- Born: October 4, 1924 New York City, U.S.
- Died: November 8, 2022 (aged 98) New York City, U.S.
- Known for: Karnaugh map
- Spouse: Linn Blank ​(m. 1970)​

= Maurice Karnaugh =

American computer scientist (1924–2022)

Maurice Karnaugh (/ˈkɑːrnɔː/; October 4, 1924 – November 8, 2022) was an American physicist, mathematician, computer scientist, and inventor known for the Karnaugh map used in Boolean algebra.

==Early life and education==
Karnaugh earned a B.A in physics from the City College of New York in 1948 and a PhD. in physics from Yale in 1952.

He later studied mathematics and physics at City College of New York (1944 to 1948) and transferred to Yale University to complete his B.Sc. (1949), M.Sc. (1950) and Ph.D. in physics with a thesis on The Theory of Magnetic Resonance and Lambda-Type Doubling in Nitric-Oxide (1952).

== Career ==
Karnaugh worked at Bell Labs and IBM from 1952 to 1993.

From 1980 until 1999 Karnaugh taught computer science at Polytechnic University of New York.

At Bell Labs, (1952 to 1966), developing the PLC (aura) map (1954) as well as patents for PCM encoding and magnetic logic circuits and coding.

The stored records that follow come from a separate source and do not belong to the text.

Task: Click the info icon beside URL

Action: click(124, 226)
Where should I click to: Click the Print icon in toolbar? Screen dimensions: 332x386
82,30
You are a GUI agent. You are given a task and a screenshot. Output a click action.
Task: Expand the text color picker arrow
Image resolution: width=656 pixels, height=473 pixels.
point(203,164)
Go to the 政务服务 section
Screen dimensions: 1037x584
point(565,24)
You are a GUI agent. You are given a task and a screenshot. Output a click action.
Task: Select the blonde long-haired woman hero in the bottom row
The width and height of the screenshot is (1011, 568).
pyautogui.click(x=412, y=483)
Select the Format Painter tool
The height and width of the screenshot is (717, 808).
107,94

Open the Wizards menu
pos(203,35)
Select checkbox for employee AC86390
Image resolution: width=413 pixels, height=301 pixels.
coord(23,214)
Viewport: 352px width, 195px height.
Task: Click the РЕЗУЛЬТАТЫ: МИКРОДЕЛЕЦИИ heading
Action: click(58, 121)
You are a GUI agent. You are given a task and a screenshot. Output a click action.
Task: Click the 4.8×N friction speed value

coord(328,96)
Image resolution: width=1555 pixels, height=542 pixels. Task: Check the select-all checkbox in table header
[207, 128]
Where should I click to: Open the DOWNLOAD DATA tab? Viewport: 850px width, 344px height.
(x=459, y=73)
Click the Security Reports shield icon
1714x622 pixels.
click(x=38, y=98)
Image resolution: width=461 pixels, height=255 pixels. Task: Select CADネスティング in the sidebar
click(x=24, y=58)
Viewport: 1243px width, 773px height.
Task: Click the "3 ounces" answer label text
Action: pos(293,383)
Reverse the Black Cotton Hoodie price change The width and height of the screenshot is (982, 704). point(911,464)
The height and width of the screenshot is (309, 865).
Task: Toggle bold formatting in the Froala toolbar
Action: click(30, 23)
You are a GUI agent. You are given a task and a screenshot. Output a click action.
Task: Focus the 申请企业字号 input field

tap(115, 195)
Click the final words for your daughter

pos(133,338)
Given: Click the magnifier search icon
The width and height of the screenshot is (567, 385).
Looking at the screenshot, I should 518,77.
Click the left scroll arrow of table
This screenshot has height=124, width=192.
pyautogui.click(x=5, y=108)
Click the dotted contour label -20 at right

He later worked at IBM's Federal Systems Division in Gaithersburg (1966 to 1970) and at the IBM Thomas J. Watson Research Center (1970 to 1994), studying multistage interconnection networks.

Karnaugh was elected an IEEE Fellow in 1976, and held an adjunct position at Polytechnic University of New York (now New York University Tandon School of Engineering) at the Westchester campus from 1980 to 1999.

== Karnaugh Map ==
While at Bell Labs, in 1953 Karnaugh invented a form of logic diagram which provides an alternative technique for representing Boolean functions. The diagram is known as the Karnaugh Map.

==Personal life and death==

Karnaugh was married to the former Linn Blank Weil from 1970 until his death in 2022. He had two sons, Robert Victor Karnaugh and Paul Joseph Karnaugh, from his first marriage.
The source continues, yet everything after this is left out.